## Task objective:
Go to the line below containing "You are a GUI" and print exactly from there through the line containing "The width and height of the screenshot is (630, 446).", both included. Print nothing else.

## Material provided:
────────────────────────────────────────
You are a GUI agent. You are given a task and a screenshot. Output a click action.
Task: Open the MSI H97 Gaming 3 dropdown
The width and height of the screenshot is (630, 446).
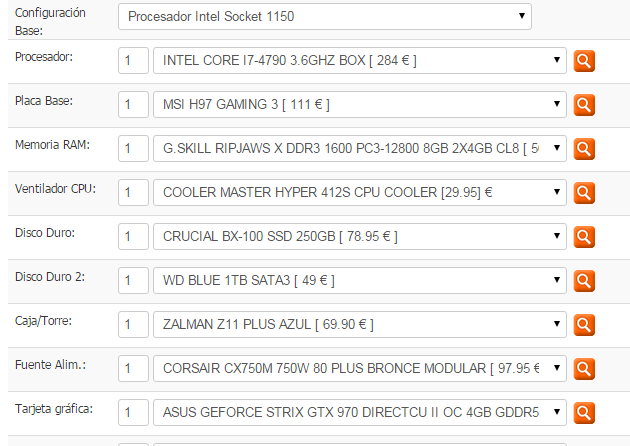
────────────────────────────────────────
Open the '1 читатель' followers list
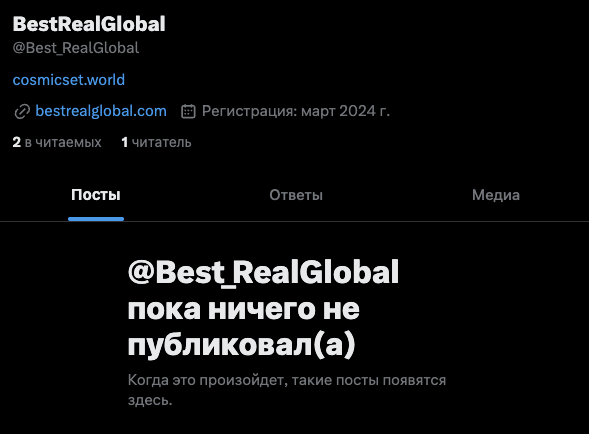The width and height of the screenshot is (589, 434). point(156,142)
────────────────────────────────────────
## Result:
You are a GUI agent. You are given a task and a screenshot. Output a click action.
Task: Open the MSI H97 Gaming 3 dropdown
The width and height of the screenshot is (630, 446).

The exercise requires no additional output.